Hundreds of displaced people in upper Sindh are facing extreme difficulty in getting relief.


Salman Siddiqui August 12, 2010

BHIT SHAH: Hundreds of displaced people moving away from flood-hit areas in upper Sindh are facing extreme difficulty in getting relief upon reaching the lower districts of the province.

Seven poverty stricken families comprising over a hundred men, women and children, who had taken refuge at open fields in Bhit Shah said they were shocked that not only did they not get any help from official quarters, but were also being told that they were not welcome there.

“I thought that with the blessings of the saint we would find food and shelter here on the holy lands of Bhit Shah, but I guess we are destined to be doomed,” says Ihsan Ali, who migrated from Ghauspur with his family after losing all his belongings to the floods there. Ali was referring to one of Sindh’s most revered saints Shah Abdul Latif Bhittai, whose shrine is located in the largest town of district Mattiari.

Bhit Shah comes under the constituency of Pakistan Peoples Party’s Makhdoom Amin Fahim, who only a day earlier had said during a visit to the area that he and his party would do everything in their power to help the flood affectees.

Haji Mohammad Ishaq said he had been travelling with his family for the last five days. “But now having reached here, we are being told that we should leave the district immediately and find shelter somewhere else,” he said. He, however, doesn’t know where else to go.

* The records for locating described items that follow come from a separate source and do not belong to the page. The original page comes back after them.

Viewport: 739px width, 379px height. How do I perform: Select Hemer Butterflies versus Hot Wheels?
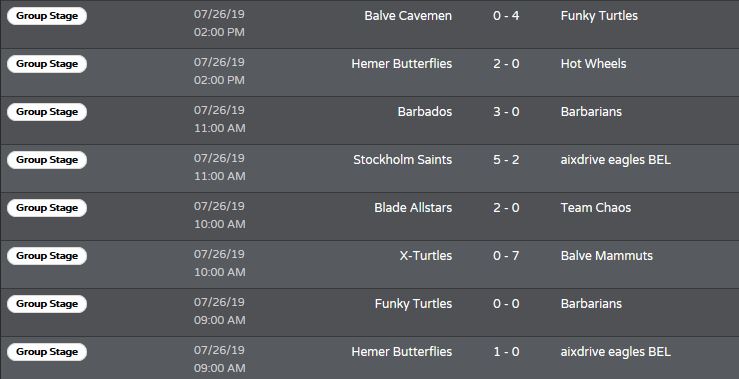pyautogui.click(x=370, y=73)
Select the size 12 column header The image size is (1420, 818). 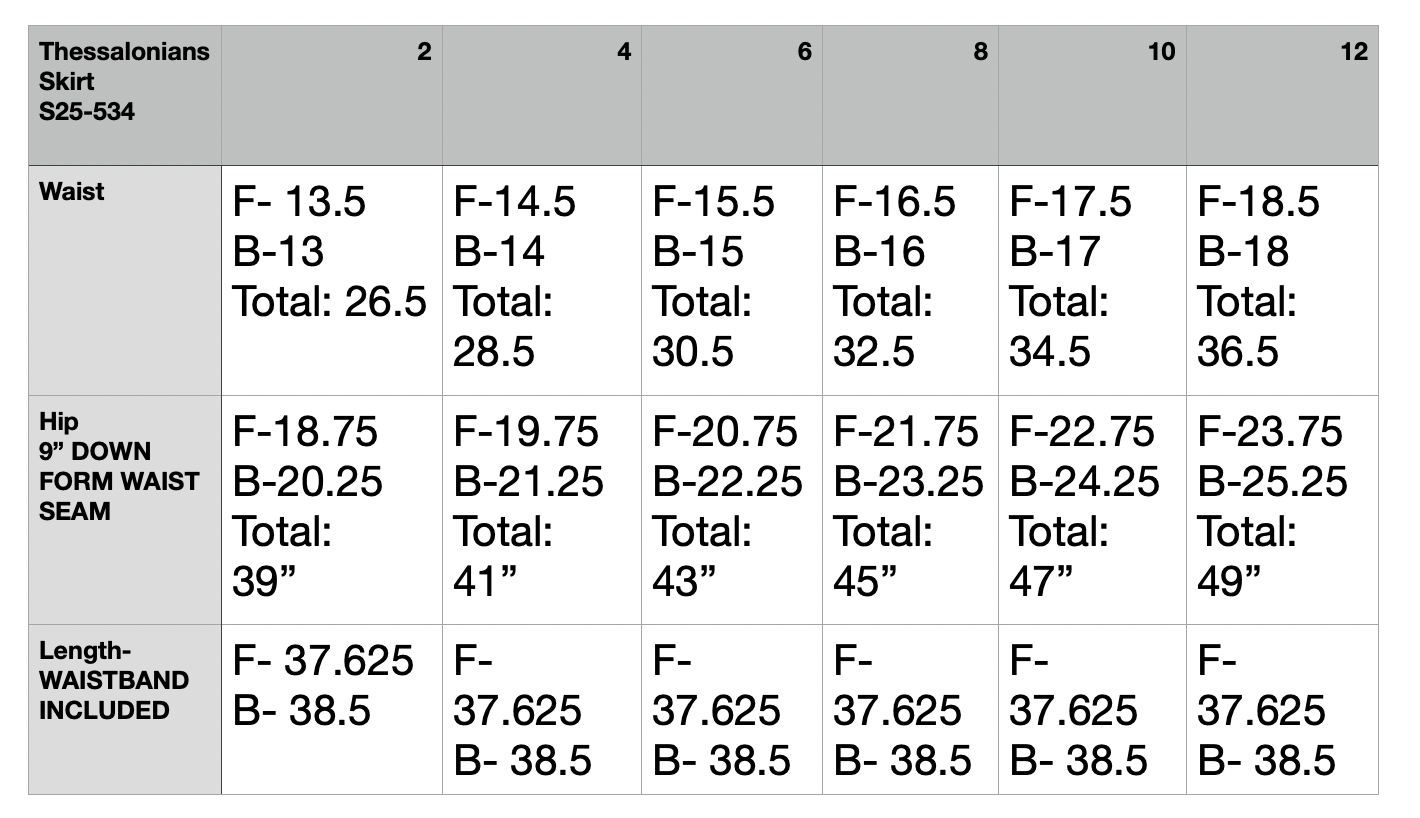[x=1282, y=96]
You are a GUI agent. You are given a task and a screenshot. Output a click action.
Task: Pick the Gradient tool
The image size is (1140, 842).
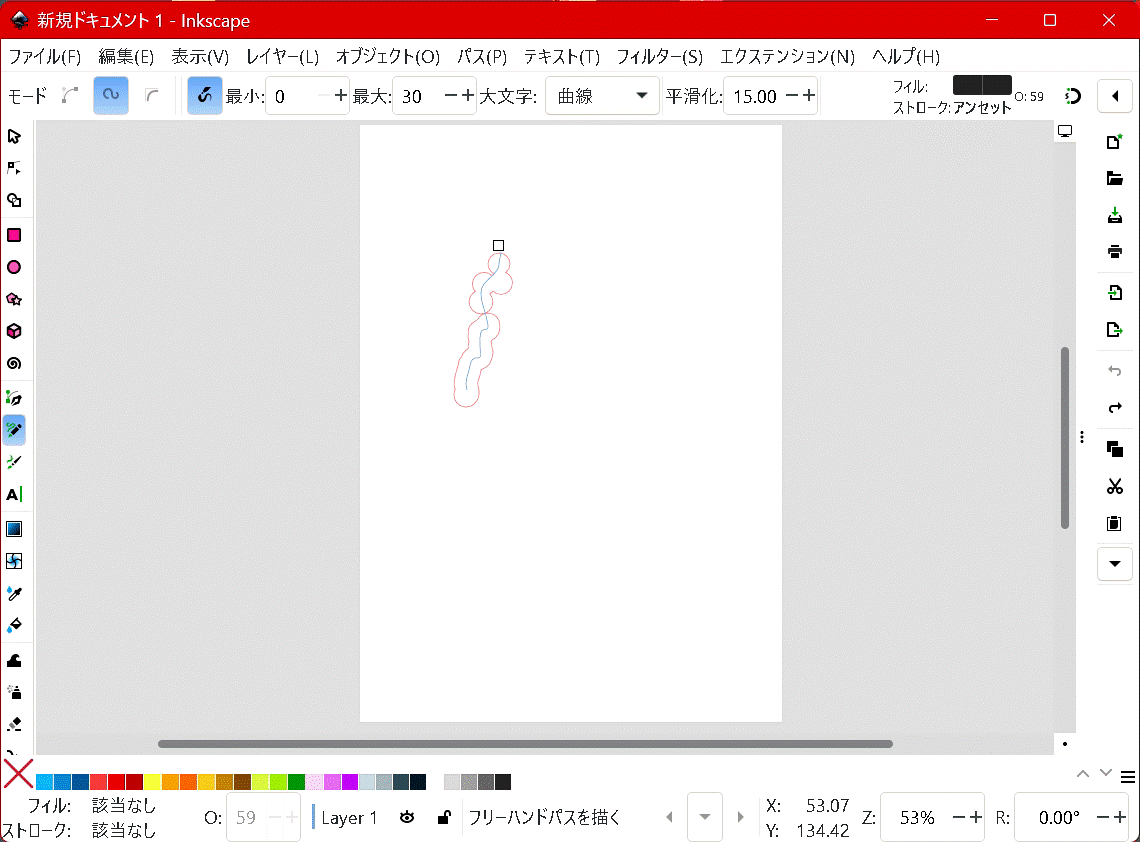14,528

Mai Sugra said she lost two of her children in the floods. “I now fear the rest of my children will die of hunger and illness.” According to these seven families, they lost close to 23 relatives in the floods, including six women and as many children.

Qalander, 74, a resident of district Jacobabad, said his only brother Azizullah died in front of his eyes. “I wish his body is found soon so that I can give him a proper burial,” he said, forgetting the fact that at the moment he does not even have the resources to survive himself.

Officially, dozens of relief camps have been set up in districts like Mattiari in Sindh. Not far away on Bhanot embankment, which is one of the two main protection walls that come ahead of the Kotri Barrage, around 10 such camps have been set up close to the River Indus by the government and various political parties. However, most of them are just tent stops with men sitting idly on stools.

District Coordination Officer Mattiari Saqib Soomro in his defence says that the people from Ghauspur and Jacobabad should not be in his area in the first place. “I don’t understand why they are here. They could have gone to camps set up in Sukkur, Khairpur or Nawabshah which come on the way, but instead they’re here,” he said, adding that he has a very limited budget of Rs1,000,000 for relief efforts.

When told that perhaps it’s because people want to stay as far away as possible from flood-hit areas, Soomro dismissed the notion. “I don’t know who these people are. Maybe they are criminals who are camping out with their families here in order to gain some benefits from the government,” he said. He added that his administration has set up several camps already in the district and claimed that around 200 people in Saeedabad were being provided with food and medical care.

Chief Engineer Kotri Barrage Manzoor Shiekh says high floods are expected to hit Hyderabad and adjoining areas on Pakistan’s Independence Day, August 14. “It was expected to hit sooner, but we’ve observed that the inflow of water has been much lower than thought earlier,” Shiekh said. He added that the current figure stands at 200,000 cusecs upstream and 196,000 downstream at Kotri Barrage.

Meanwhile one of the few places where authorities were found to be very proactive was in the effort to secure the massive mansion of federal petroleum minister Naveed Qamar in Latifabad where truckloads of sandbags were placed all around keeping in view the flood threat in Hyderabad

Published in The Express Tribune, August 12th, 2010.